Con il patrocinio dell’Amministrazione del Comune di Taurianova, il prossimo 3 agosto, alle ore
21:30, saranno presentati nell’Anfiteatro della Villa Comunale, gli atti del Secondo Convegno di
Studi Storici dal titolo “LA CALABRIA DOPO IL TERREMOTO DEL 1783.
DALL’EMERGENZA ALLA RICOSTRUZIONE”, – Promocultura Edizioni.
Il convegno si era celebrato già nel 2022 tra Gerace, Vibo Valentia e Taurianova con il contributo di
ben 21 relatori, ricostruendo rigorosamente i momenti drammatici vissuti dalla popolazione
calabrese colpita da tale immane calamità.

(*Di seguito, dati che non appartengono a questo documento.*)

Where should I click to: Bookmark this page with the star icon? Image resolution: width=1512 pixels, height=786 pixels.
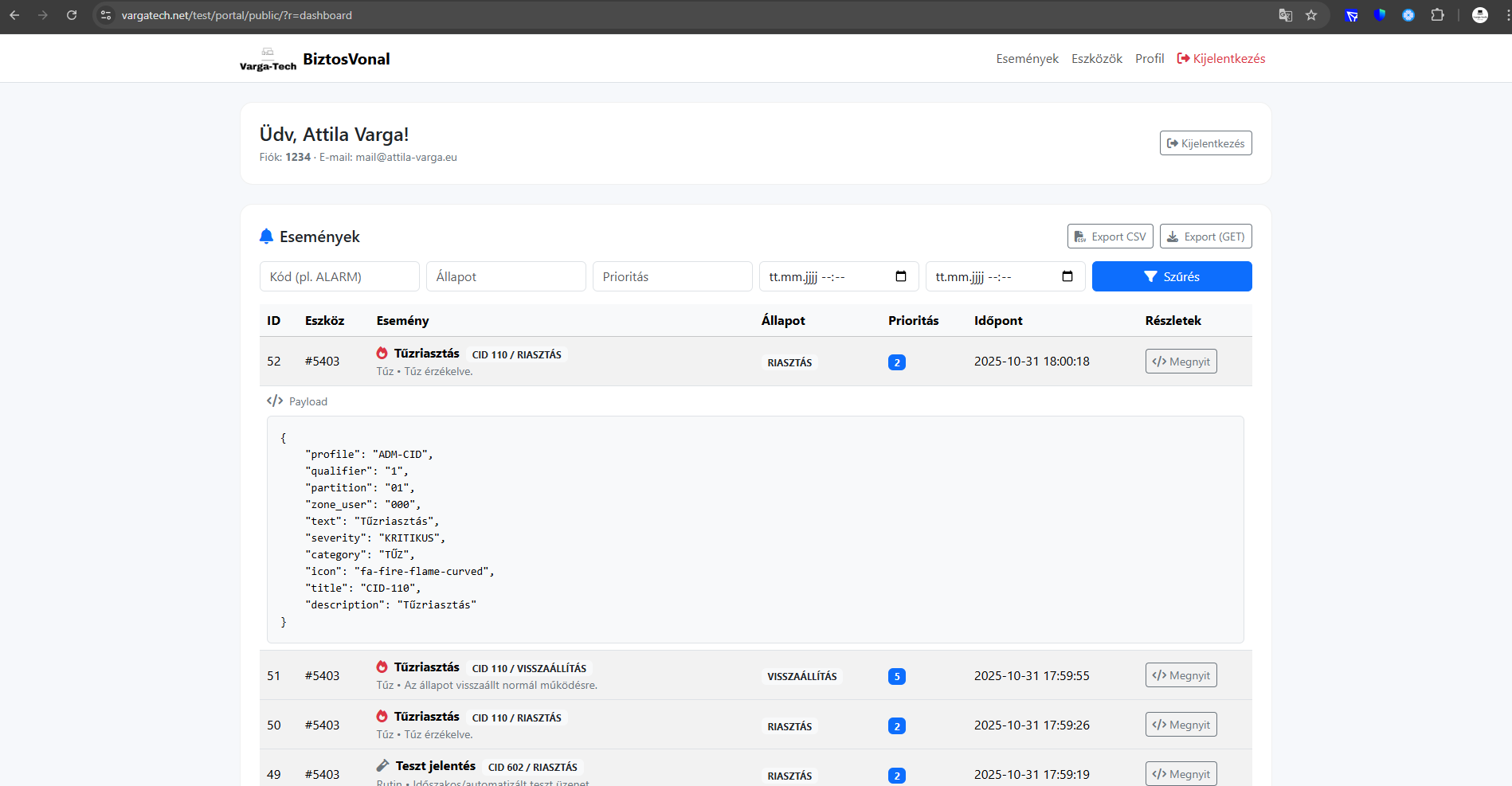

Il ritrovamento di ulteriori documenti negli archivi, ha spinto un gruppo di studiosi calabresi, a
organizzare tre giornate di studio distribuite nei centri di Gerace, Vibo Valentia e Taurianova
con lo scopo di portare a conoscenza quanto emerso dalla ricerca.
La serata vedrà i saluti istituzionali del Sindaco di Taurianova Domenico Romeo e dell’Assessore
alla Cultura Maria Concetta Valotta.
I lavori saranno introdotti dal presidente del Cisdar (Centro Italiano per lo Studio della
Documentazione Archivistica) Vincenzo Cataldo. Interverranno Domenico Capponi, Letterio Festa
e Giosefatto Pangallo, membri del Cisdar.
Il terremoto del 5 febbraio 1783 fu una delle più grandi catastrofi che colpì le province di
Reggio, Vibo, Catanzaro e Crotone. Oltre a causare danni immensi, radendo al suolo città come
Reggio e devastato tutte le comunità della Piana di Gioia Tauro, provocò circa 30.000 morti. Il
terribile sisma, denominato anche Grande Flagello, ebbe effetti duraturi sia a livello politico (con
l’istituzione della C assa Sacra che prevedeva l’incameramento dei beni di luoghi di culto soppressi
con le cui somme ricavate dalla vendita dei beni adempiere alla ricostruzione), sia a livello
economico e sociale. «Constatato l’interesse degli addetti ai lavori e del pubblico – afferma il prof.
Vincenzo Cataldo presidente del comitato scientifico –, abbiamo posto un focus particolare su
questo evento calamitoso sia alla luce dei nuovi studi, sia per ricordare a tutti noi che, purtroppo, la
Calabria è al centro di questa secolare problematica che non va dimenticata, ma affrontata
adeguatamente con le giuste misure».
Il convegno a suo tempo si era avvalso della collaborazione degli Archivi di Stato di Catanzaro,
Reggio Calabria e Vibo Valentia e del patrocinio di: Deputazione di Storia Patria per la Calabria,
Deputazione Cittadella vescovile di Gerace, Diocesi di Locri-Gerace, Diocesi di Oppido-Palmi,
Sistema Bibliotecario Vibonese, Archivio Storico Diocesano Mileto, Associazione Italiana
Biblioteche (AIB Calabria), Accademia dei Bibliofili Calabresi “G. Barrio” Vibo Valentia.